* PASSAGE
# Rock, Paper, Scissors game

I am very new to Ruby and building my first game. To be honest I did it this way because I was lazy to type so much. My friend told me that the correct way was to do this with case statement i.e. for scissor we have three cases, for rock we have three cases and similarly for paper.

puts "Rock, paper or scissor"
w = 0 and l =0 and t =0 and j=0
loop{
choice = ["paper" , "rock" , "scissor" ]
i=0

if j ==10
puts "wins : #{w}\nlosses : #{l}\ndraw:    #{t}"
if w > l
puts "You won the game"
elsif w<l
puts "You lost!"
else
puts "The game is a draw"
end

gets
break
end
while i == 0
human = gets.chomp.downcase
choice.each {
|x|
if human == x
i+=1 and j+=1
break
end
}
puts "-----------------please enter rock paper or scissor-----------------" if i == 0
end
computer = rand(3)
com = choice[computer]
if (com == "scissor" and human != "rock") or (human == "scissor" and computer !=1)
v = human <=> com
else
v = com <=> human
end

puts "You chose #{human}, computer choose #{com}"
case v

when 1
puts "---->You win"
w +=1
when -1
puts "---->Computer wins"
l+=1
else
puts "---->draw"
t+=1
end
}

• can you fix the indenting? – tokland Apr 29 '14 at 15:39

Indentation
Be sure to indent your code properly. Indentation helps the reader understand where he is in the code (how deep). Some languages actually depend on correct indentation.

Meaningful names
You should give your variable names which will have meaning, and will help the reader of your code understand what each one is responsible for. Names like w, t, j should not be used for any variable other than immediate throw-away variables like if for(i = 1;....

A variable name l should never ever be used, since it is too easily confused with the digit 1, so in some fonts you will never know the difference between l+=1 and l+=l...

Your code should tell a story
Try to design your code in a way that a reader will be able to follow your logic. In your code, there is an endless loop, and in the first if you check whether a mysterious j is 10, and if it is you end the game... The story starts with the ending!

* WHAT IS ASKED
a) Give the three section headings under which the Rock, Paper, Scissors post offers its advice on the code.
b) Decide whether each statement agrees with the Rock, Paper, Scissors post, answering yes or no and quoting the words that settle it: (i) A friend recommended using a case statement. (ii) The reviewer describes the game as ending once a variable called j reaches 5. (iii) The reviewer considers l an acceptable variable name for short loops.
c) According to the Rock, Paper, Scissors post, why did the author write the game the way they did?

* COLLECTED DATA

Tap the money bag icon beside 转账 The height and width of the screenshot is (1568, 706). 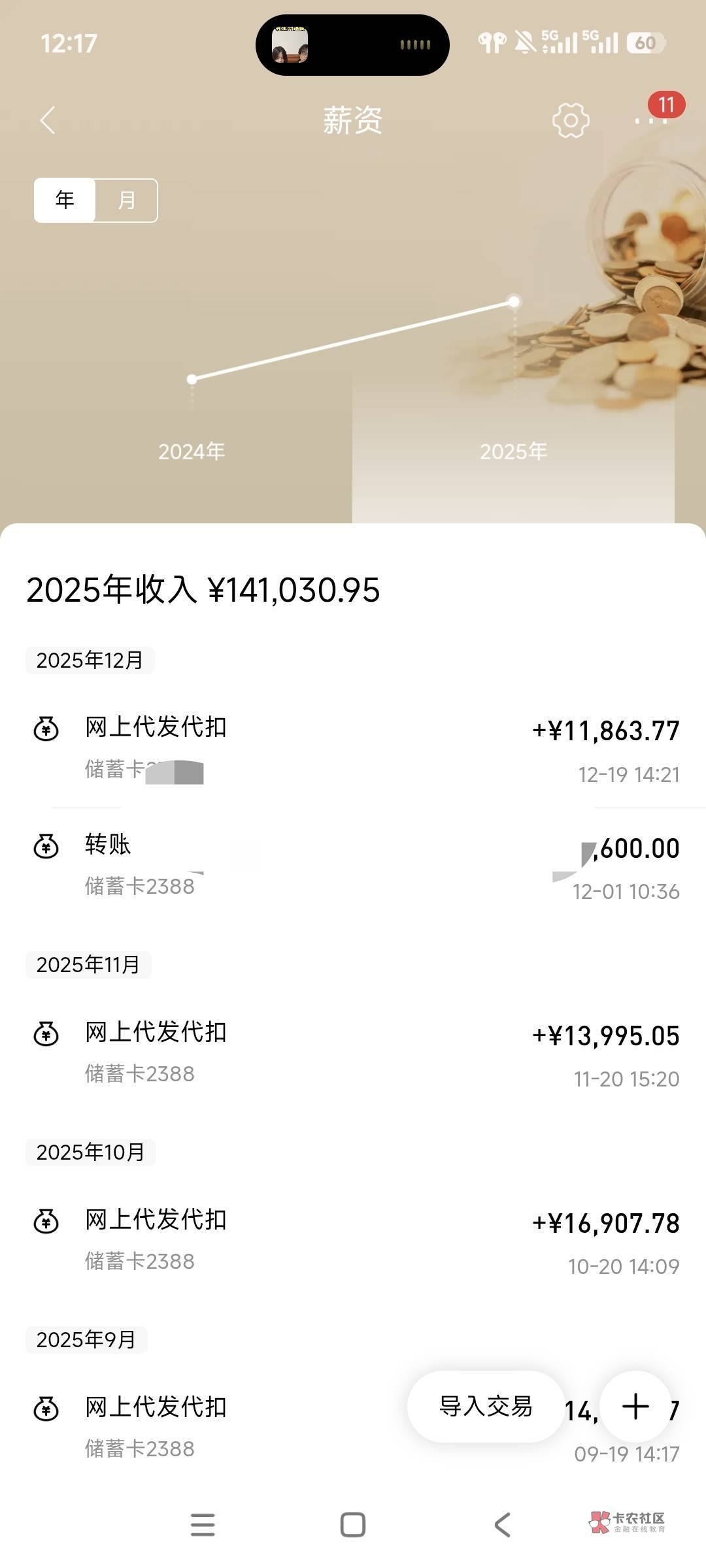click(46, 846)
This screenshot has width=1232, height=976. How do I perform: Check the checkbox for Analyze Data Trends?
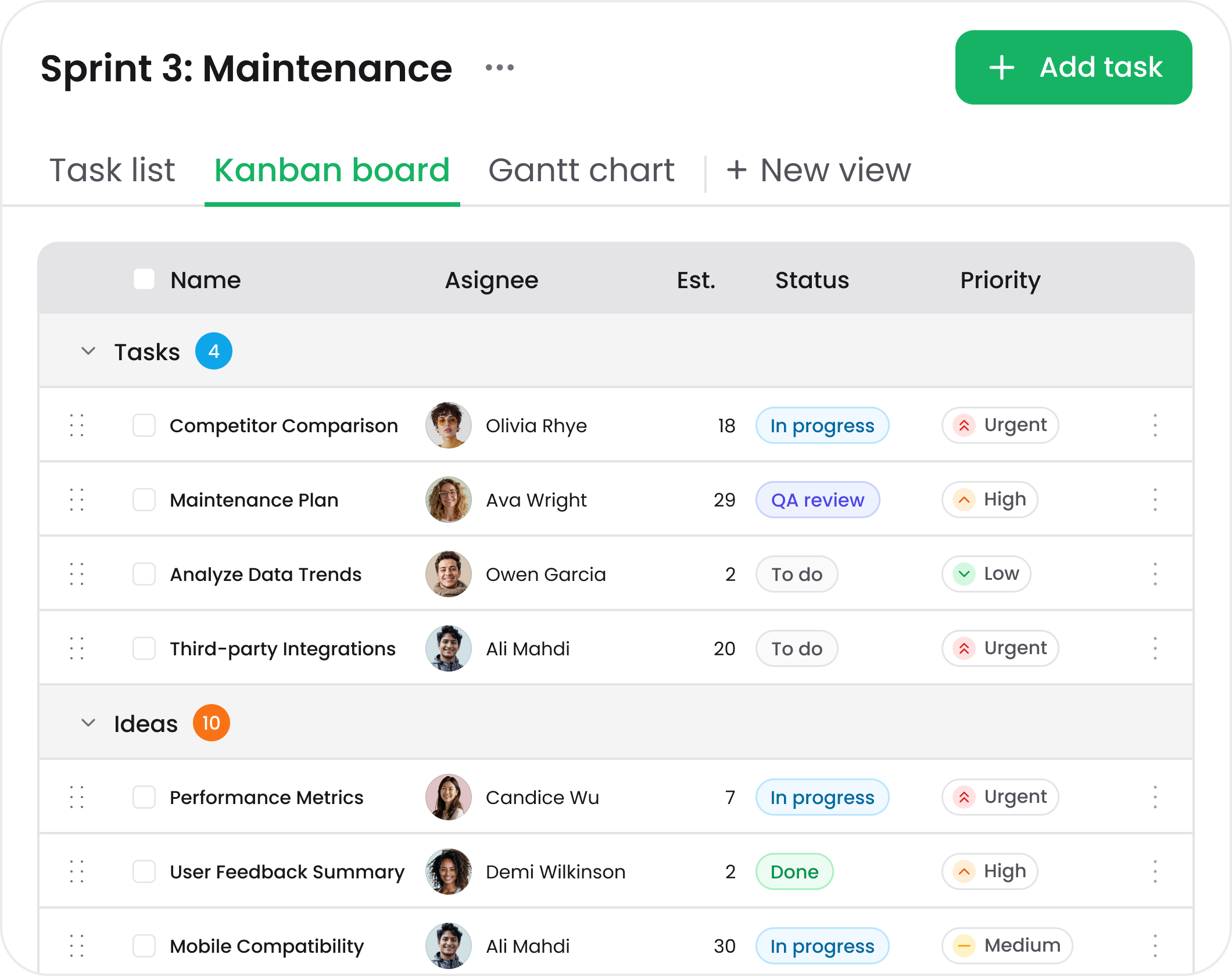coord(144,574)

* ANSWERS BY TASK
a) Indentation; Meaningful names; Your code should tell a story

b)
(i) Yes: "My friend told me that the correct way was to do this with case statement"
(ii) No: "you check whether a mysterious j is 10, and if it is you end the game"
(iii) No: "A variable name l should never ever be used"

c) The author was too lazy to type so much.